Tokio Marine benefited greatly from the economic revival during the war with Russia. In 1903, the firm's overall profit was less than ¥100,000; by 1910, it exceeded ¥1 million and reserves were comparable to those of longer-standing British companies. The first decade of the 20th century also saw the consolidation of Japan's commercial enterprises into large family-run financial blocs called zaibatsu, a structure that characterized the Japanese economy until after World War II. Fiscal retrenchment inevitably followed the prosperous wartime years; in this environment, the zaibatsu were thought to be more secure. Tokio Marine became part of the Mitsubishi zaibatsu. In these years of mergers and reaffiliations, the company formed its first subsidiary. In 1907, it cooperated with the Meiji Fire Insurance Company to form Tomei Fire and Marine Insurance Company, a firm that reinsured the preferred risks of both companies--a reinsurer does not write policies directly but contracts with the primary insurer to share the risk for large or preferred risks, thus backing the insurer's ability to settle claims.
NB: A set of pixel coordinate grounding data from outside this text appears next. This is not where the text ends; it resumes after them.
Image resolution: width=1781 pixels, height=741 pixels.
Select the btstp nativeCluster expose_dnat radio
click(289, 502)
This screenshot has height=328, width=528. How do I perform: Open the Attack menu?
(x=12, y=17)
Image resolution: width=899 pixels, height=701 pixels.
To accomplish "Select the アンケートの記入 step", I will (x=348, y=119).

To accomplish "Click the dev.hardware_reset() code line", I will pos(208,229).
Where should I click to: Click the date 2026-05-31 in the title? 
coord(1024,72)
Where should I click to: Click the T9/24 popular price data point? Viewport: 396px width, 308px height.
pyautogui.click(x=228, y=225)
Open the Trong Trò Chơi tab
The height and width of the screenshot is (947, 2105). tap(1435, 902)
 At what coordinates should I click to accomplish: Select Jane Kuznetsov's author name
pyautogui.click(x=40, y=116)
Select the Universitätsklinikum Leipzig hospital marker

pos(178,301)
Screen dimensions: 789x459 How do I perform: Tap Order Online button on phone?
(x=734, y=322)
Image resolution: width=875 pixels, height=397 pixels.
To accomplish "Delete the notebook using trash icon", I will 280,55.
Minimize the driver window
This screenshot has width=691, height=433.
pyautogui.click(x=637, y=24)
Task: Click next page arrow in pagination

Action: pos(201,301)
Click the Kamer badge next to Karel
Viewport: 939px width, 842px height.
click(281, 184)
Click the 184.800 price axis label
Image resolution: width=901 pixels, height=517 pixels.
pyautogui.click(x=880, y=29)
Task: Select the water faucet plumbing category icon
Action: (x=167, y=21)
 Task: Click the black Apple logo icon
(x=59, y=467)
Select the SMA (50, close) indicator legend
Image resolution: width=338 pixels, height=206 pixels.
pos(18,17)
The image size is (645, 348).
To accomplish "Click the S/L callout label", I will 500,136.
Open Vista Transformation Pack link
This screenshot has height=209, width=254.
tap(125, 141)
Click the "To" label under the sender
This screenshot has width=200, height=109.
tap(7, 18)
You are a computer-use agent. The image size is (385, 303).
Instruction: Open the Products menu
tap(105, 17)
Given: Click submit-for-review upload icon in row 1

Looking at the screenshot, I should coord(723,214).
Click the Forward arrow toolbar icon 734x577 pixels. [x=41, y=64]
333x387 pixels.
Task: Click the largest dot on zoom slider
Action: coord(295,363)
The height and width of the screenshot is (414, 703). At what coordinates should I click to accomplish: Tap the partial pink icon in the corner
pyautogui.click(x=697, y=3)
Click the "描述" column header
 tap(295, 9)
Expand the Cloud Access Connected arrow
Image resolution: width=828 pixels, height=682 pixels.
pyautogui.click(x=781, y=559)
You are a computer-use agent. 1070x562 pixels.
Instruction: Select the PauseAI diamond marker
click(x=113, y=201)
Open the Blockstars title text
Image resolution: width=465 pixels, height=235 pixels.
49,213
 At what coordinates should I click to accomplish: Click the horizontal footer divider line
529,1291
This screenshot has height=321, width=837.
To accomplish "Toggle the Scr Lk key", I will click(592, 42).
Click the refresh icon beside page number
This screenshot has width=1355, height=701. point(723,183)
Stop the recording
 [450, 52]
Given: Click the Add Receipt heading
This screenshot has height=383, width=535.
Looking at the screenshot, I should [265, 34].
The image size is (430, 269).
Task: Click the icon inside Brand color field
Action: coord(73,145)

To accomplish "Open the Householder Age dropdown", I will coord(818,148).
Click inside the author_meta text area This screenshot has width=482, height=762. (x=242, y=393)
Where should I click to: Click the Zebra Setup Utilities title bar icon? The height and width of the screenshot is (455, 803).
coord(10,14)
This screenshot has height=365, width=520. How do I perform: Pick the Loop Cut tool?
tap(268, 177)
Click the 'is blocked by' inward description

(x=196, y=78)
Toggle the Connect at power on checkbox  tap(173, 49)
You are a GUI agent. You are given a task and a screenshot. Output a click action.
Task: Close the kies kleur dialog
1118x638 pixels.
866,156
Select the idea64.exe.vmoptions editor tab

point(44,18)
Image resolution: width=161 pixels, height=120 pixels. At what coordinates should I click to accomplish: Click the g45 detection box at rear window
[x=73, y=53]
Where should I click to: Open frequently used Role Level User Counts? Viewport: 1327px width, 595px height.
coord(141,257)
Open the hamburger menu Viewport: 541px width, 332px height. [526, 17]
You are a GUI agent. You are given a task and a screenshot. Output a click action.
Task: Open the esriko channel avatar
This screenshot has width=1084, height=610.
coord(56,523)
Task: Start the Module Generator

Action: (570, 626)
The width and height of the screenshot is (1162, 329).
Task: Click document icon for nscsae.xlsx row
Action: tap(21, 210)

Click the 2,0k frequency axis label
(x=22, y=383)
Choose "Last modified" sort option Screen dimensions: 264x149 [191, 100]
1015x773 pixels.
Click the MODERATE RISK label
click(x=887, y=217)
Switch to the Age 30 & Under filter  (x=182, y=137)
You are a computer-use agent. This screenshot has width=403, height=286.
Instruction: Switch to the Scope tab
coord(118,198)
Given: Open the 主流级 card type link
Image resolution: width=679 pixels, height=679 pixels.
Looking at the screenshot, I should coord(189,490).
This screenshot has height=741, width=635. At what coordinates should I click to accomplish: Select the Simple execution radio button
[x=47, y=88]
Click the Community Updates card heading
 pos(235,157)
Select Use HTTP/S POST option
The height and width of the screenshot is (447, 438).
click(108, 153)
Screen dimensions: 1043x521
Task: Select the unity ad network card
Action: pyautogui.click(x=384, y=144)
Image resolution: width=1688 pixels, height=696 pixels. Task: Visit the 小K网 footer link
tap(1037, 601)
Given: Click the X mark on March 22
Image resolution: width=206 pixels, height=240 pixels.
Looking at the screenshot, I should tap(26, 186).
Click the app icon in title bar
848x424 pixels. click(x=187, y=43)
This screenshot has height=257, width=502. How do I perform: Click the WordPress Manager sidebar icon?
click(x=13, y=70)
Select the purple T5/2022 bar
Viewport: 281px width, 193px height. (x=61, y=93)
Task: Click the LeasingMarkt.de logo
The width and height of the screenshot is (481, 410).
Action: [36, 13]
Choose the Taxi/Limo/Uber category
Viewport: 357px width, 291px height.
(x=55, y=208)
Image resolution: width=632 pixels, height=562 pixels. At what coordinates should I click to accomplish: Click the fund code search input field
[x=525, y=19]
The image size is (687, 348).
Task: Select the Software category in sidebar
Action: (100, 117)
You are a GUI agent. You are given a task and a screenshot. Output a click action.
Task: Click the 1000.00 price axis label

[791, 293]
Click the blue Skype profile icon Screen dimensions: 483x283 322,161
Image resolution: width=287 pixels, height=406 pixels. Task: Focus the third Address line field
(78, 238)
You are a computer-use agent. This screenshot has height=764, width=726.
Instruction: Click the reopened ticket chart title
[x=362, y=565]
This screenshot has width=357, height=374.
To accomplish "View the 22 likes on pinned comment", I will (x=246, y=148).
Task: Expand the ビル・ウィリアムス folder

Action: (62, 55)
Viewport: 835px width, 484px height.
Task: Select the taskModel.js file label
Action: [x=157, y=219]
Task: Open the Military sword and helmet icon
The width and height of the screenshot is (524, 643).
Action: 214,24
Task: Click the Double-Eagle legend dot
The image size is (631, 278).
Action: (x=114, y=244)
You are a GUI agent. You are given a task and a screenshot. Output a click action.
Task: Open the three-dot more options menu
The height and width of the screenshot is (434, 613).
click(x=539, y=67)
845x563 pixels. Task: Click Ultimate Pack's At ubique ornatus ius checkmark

Growth in the World War I Era

In the years leading to World War I, the nonlife insurance industry expanded both in size and in product lines. Marine insurance grew with the expanded marine business during the war with Russia, while competition in fire insurance markets increased. Many new companies were formed to handle the growing needs. In addition, new types of insurance expanded the scope of the industry.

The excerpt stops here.